Source material:
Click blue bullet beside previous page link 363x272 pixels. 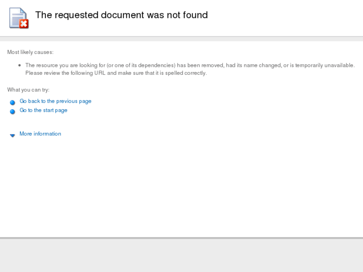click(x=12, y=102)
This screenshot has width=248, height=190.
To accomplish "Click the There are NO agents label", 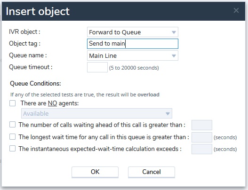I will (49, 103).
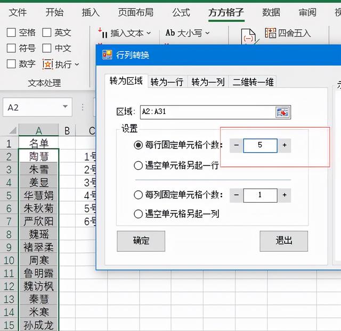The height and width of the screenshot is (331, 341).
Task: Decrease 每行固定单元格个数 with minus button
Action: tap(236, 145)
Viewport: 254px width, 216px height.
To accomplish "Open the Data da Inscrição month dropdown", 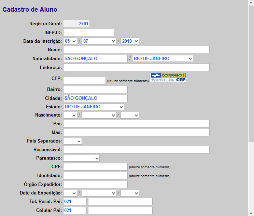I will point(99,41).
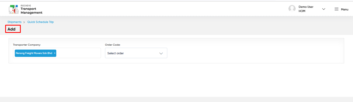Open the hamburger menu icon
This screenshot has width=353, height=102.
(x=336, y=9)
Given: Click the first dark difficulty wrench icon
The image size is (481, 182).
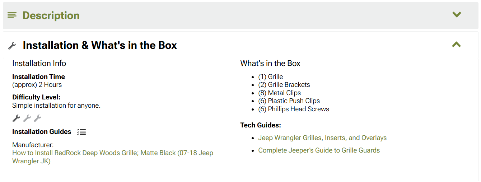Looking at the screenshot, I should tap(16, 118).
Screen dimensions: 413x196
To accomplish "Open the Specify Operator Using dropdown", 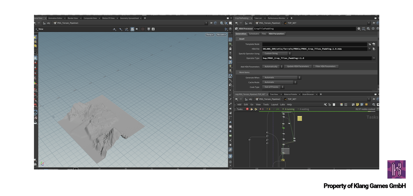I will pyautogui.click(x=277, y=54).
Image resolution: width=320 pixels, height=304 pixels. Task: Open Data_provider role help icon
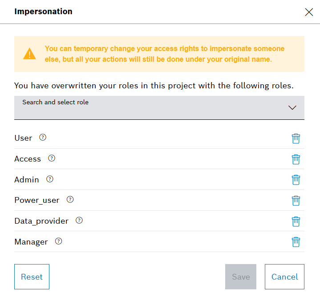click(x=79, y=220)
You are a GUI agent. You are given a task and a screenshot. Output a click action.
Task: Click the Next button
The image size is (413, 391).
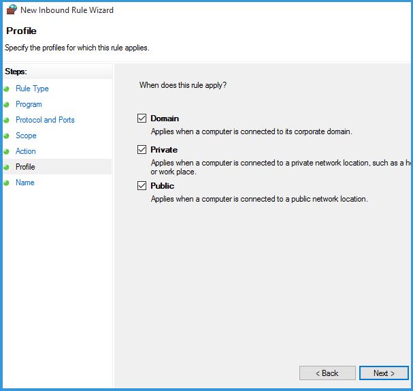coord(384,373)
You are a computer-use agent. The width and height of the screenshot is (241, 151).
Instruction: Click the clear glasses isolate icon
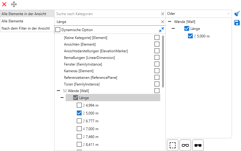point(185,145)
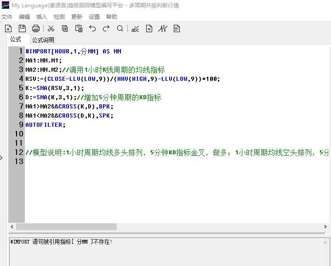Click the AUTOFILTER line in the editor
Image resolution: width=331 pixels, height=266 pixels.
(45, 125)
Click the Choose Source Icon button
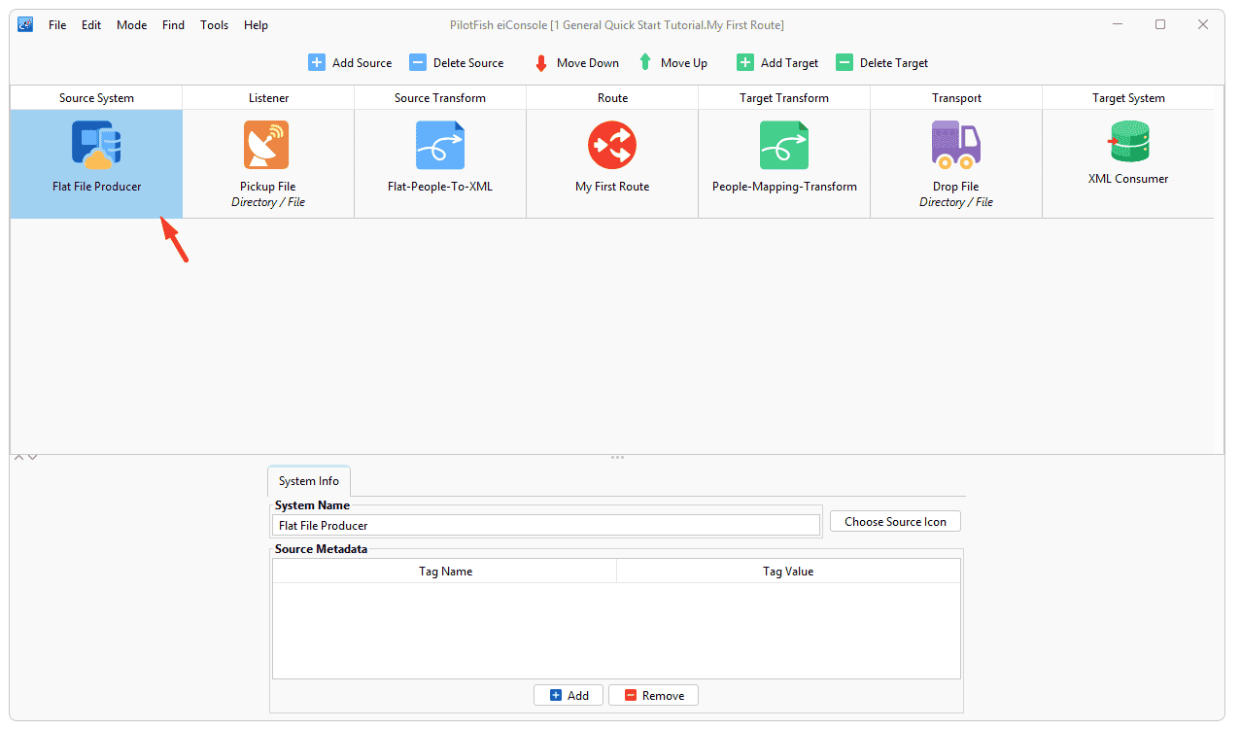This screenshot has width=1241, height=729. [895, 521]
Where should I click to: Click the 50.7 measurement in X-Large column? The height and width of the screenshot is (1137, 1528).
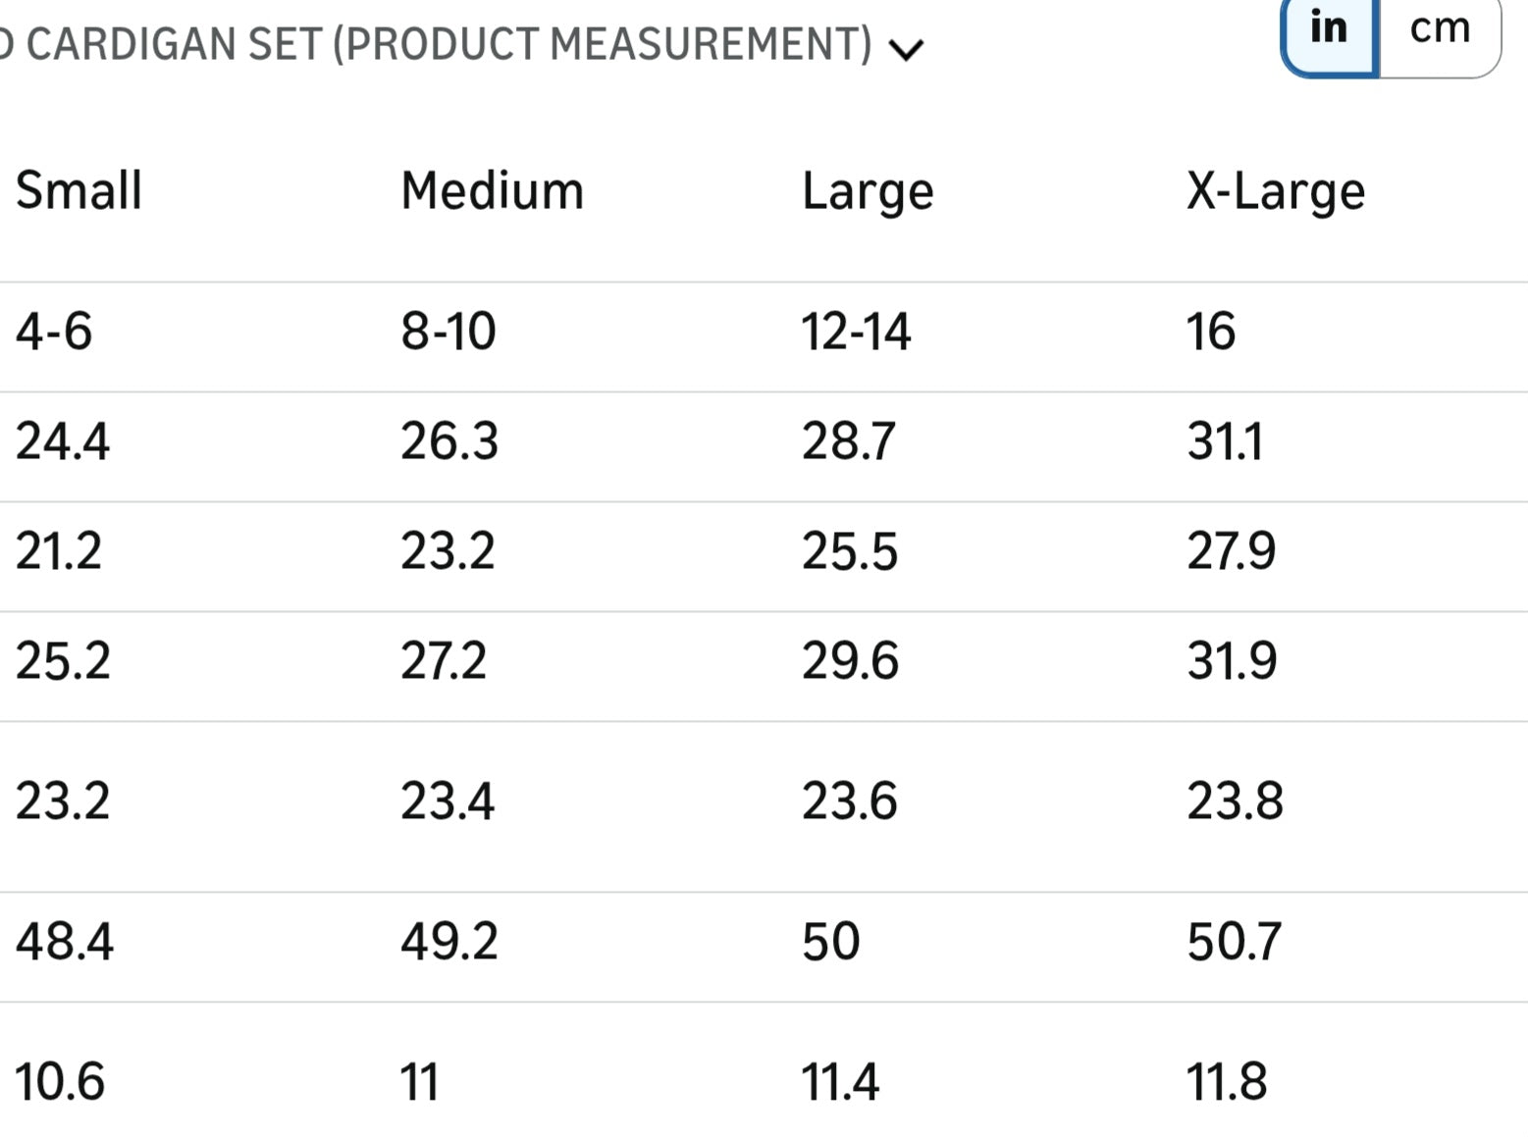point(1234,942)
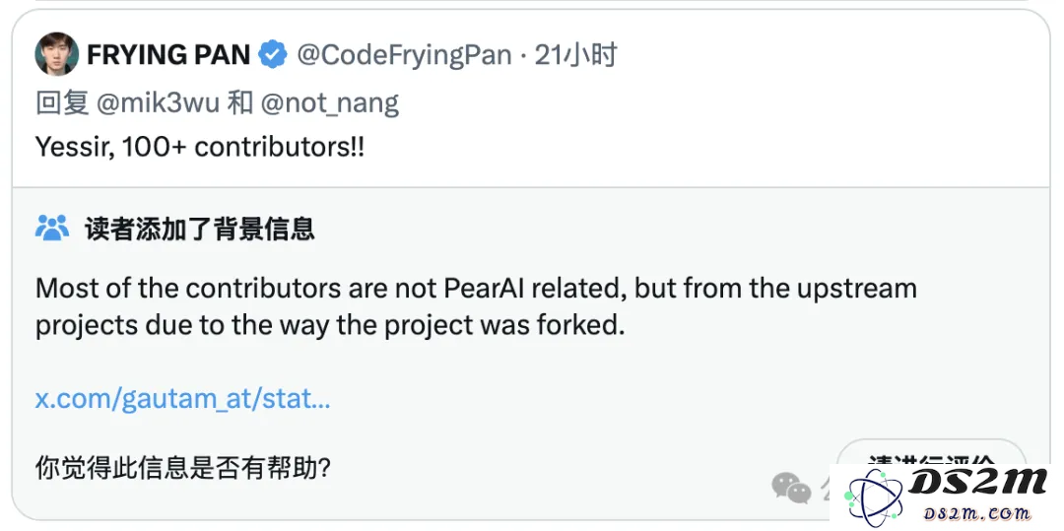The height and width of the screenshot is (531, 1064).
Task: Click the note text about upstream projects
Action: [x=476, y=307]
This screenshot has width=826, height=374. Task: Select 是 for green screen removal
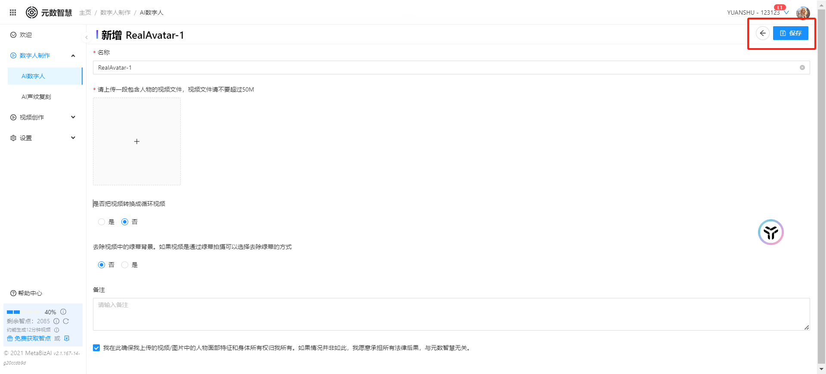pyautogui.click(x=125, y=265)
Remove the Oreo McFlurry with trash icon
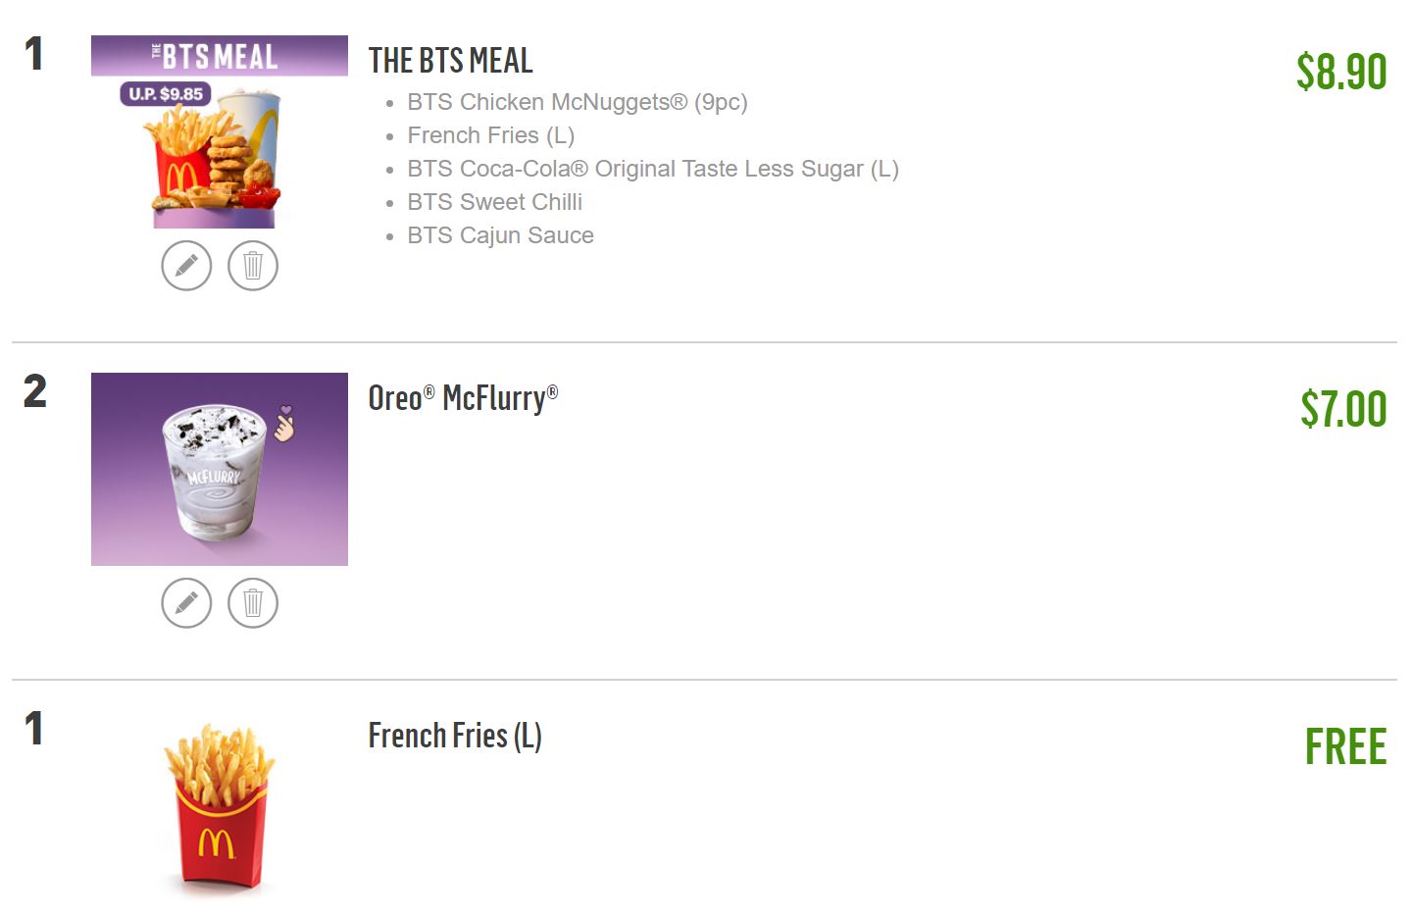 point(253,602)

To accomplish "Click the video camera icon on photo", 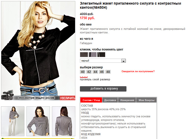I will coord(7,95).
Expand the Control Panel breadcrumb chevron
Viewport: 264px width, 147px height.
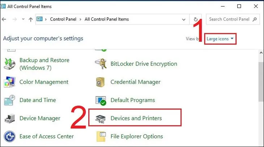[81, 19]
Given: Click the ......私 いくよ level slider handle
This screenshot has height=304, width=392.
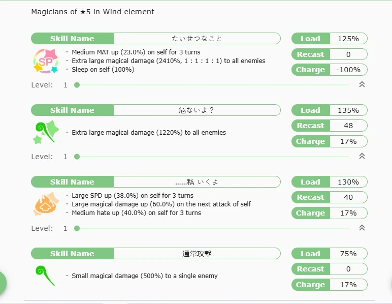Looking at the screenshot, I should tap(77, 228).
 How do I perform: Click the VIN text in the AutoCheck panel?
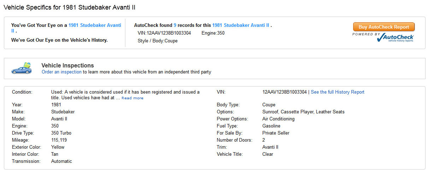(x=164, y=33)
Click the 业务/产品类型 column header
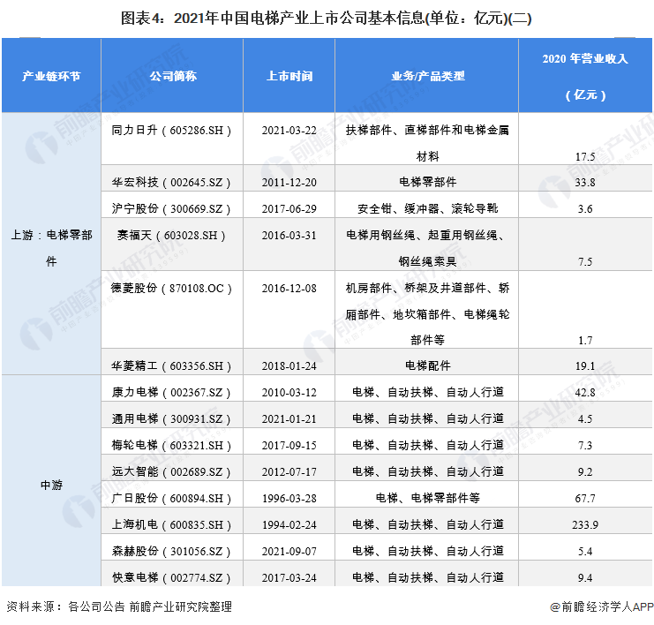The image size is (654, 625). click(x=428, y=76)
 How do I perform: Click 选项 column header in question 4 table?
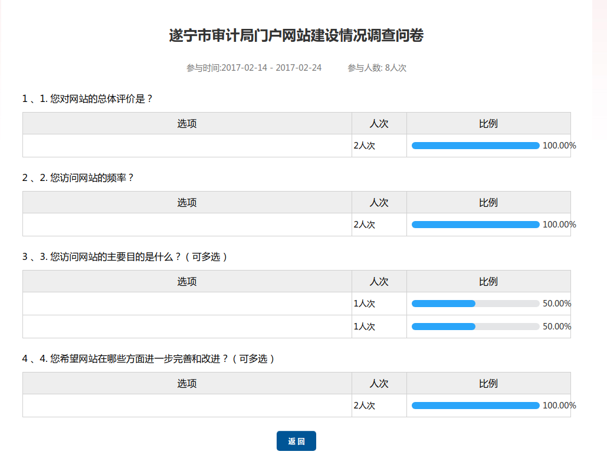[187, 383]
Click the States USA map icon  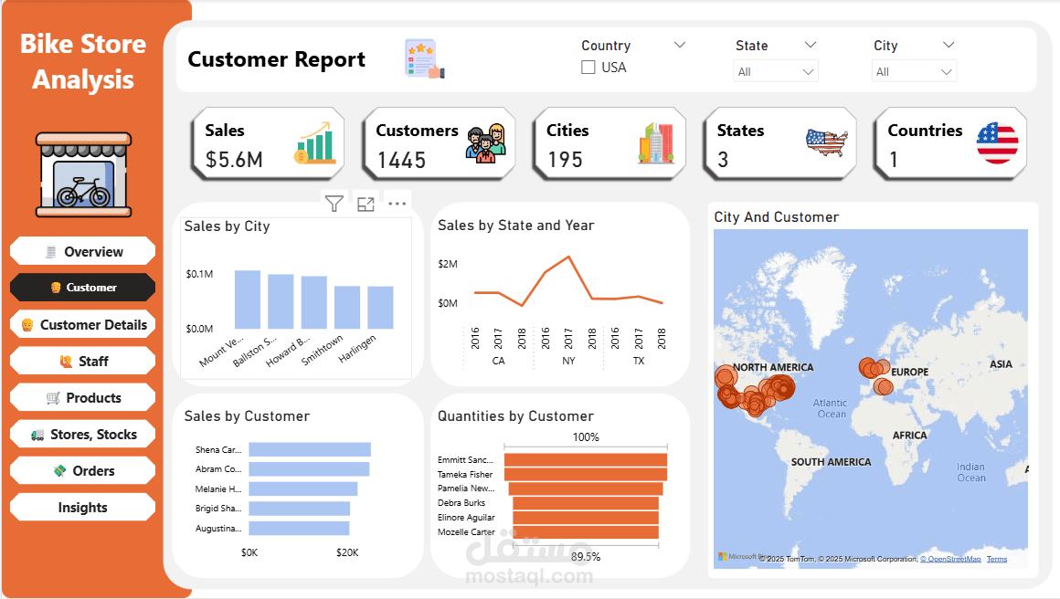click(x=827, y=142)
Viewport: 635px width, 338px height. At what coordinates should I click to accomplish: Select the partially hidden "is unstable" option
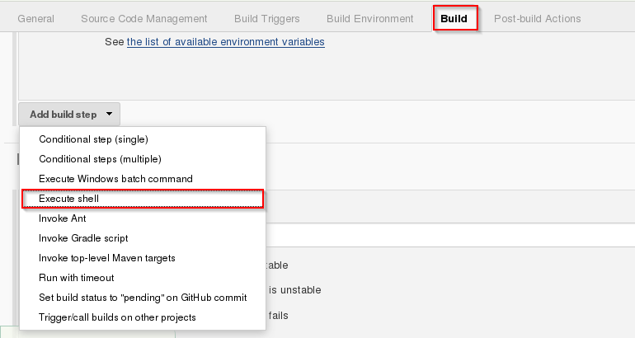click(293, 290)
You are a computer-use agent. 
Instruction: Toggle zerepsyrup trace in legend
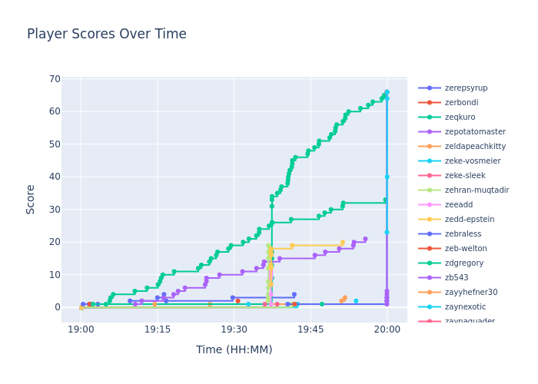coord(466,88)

Work instruction: Filter the records for lines holding the string "computer". Copy each one.

Worked solution:
You are a computer-use agent. The width and height of the screenshot is (241, 151).
You are a computer-use agent. 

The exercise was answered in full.